Christina Mendenhall

You know how those cravings go: Must. Have. Cafe con leche. And a Cuban sandwich. NOW. That's why the 24-hour window at Havana Restaurant has saved many lives, from the night crawlers leaving Clematis Street to the early-birds needing a pick-me-up on the way to work before dawn. We usually get our fix with a banana batido (yum!) and a beef empanada (double yum!), but those more sophisticated (or more Cuban) than we prefer to sit down in Havana's two-story restaurant — a family biz run by Cuban exile Roberto Reyes — for a full-on oxtail dinner or palomilla steak, followed by a dish of flan or tres leches, best washed down with a pitcher of homemade sangria.

Cafe Paraiso

You'd never know this small, red-and-white lunch counter facing Andrews Avenue was called Sury's unless you asked. The sign out front says only "Original Cuban Sandwich and Havana Lunch," and the back parking lot is mysteriously lined with colorful pop art. It's a strange joint, to be sure, but they do serve up one mean Cuban. Sury's takes its sandwich seriously, using thick pressed ham and big chunks of slow-roasted pork shoulder layered into a crusty Cuban roll with Swiss cheese, mustard, mayonnaise, and pickles. It's tossed onto a plancha to press until it's brown and firm, then served with a rustic salsa of tomatoes, onion, and jalapeños. Slathered with the salsa, the sandwich becomes blissful: The meaty pork, caramelized at the edges and moist with pork fat; the balanced kick of salty-sweet from the ham; the collective juices of meat, cheese, and salsa pooling in the bottom of your paper-lined basket, just begging to be sopped up. The only bummer? Sury's is open breakfast and lunch only (7:30 a.m. to 4:30 p.m.), so fans of the medianoche will have to come early.

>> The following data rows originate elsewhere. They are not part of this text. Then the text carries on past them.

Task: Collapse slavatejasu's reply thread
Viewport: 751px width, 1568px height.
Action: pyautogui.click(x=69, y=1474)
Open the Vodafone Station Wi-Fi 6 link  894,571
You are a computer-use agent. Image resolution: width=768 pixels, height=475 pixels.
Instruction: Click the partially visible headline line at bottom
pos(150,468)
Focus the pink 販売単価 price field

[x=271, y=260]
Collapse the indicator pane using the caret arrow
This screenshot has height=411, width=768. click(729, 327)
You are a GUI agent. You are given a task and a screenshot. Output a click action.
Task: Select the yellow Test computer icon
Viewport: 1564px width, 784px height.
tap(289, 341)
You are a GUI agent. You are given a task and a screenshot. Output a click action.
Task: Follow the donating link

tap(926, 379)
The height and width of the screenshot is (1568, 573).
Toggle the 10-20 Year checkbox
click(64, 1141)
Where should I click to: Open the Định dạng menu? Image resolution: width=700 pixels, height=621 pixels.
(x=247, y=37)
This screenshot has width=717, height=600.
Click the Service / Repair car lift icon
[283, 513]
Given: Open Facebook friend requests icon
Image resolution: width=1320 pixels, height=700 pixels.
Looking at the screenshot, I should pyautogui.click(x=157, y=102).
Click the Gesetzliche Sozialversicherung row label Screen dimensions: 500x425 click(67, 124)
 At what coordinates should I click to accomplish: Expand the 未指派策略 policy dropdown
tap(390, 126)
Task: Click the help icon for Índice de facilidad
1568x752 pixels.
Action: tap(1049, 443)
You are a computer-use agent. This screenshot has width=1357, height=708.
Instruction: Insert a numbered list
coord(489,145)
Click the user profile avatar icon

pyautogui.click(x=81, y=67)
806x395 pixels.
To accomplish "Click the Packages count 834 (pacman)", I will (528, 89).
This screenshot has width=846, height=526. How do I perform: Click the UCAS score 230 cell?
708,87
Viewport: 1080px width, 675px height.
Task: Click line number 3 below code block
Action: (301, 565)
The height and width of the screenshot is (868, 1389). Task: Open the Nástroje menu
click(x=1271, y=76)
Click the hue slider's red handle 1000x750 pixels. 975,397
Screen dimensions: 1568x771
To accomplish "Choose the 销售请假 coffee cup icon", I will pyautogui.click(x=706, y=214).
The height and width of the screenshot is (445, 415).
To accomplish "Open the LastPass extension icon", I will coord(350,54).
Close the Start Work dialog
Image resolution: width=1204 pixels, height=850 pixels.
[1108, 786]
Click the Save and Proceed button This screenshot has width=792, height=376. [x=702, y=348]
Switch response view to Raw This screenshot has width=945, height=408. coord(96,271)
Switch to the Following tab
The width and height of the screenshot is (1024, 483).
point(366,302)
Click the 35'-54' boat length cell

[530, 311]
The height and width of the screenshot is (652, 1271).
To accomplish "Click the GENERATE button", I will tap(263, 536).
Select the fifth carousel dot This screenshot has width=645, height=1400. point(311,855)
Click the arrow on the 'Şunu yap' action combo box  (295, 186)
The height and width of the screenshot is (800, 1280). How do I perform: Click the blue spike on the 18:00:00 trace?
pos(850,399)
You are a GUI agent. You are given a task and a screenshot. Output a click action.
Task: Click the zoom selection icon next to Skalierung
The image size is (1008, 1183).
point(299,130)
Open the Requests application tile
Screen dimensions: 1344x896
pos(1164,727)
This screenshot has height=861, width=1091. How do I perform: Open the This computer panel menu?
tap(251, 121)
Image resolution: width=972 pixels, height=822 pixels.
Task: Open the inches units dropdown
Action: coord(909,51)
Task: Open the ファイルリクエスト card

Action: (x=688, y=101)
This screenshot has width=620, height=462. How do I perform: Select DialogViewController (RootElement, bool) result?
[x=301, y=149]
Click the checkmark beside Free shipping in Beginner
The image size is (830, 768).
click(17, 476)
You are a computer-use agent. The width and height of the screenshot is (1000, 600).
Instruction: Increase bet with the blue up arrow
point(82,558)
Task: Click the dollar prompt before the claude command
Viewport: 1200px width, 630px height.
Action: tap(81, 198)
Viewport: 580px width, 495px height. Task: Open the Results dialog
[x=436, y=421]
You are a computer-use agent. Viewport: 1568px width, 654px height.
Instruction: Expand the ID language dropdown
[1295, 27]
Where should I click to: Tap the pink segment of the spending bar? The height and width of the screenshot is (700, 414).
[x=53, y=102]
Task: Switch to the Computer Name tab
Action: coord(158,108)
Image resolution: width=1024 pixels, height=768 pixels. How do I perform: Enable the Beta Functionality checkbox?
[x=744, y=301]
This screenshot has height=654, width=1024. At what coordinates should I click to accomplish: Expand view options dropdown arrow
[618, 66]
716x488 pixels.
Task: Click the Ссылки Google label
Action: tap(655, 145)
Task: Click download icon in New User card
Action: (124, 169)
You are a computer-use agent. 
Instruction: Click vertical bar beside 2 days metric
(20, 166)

"Life is uncertain. Order dessert first," goes the old saw. Restaurants are uncertain, too, so you'd best order your dessert from Canyon. Anything as delicious as Canyon's bread pudding, for instance, should be in a morality-free zone: It's OK to eat all of it. Without sharing. At some indecent hour. Thankfully the pudding is large and varied enough to constitute a well-balanced meal on its own. Served in a bowl the size of a kiddie pool, it cavorts up and down every tier of the food pyramid: dairy in the cream, protein in the eggs, bread in the bread, vegetable in the chocolate, fruit in the berries, and booze in the booze. Canyon chef Chris Wilber and his staff have been turning out happy variations on this bread pudding for years. Along with toasted pecan pie, homemade ice cream, and vanilla bean cheesecake, it's just one of the reasons customers sometimes wait an hour or two at Canyon for a table. Go after the rush is over, around 9:30 p.m., and you can get right to it.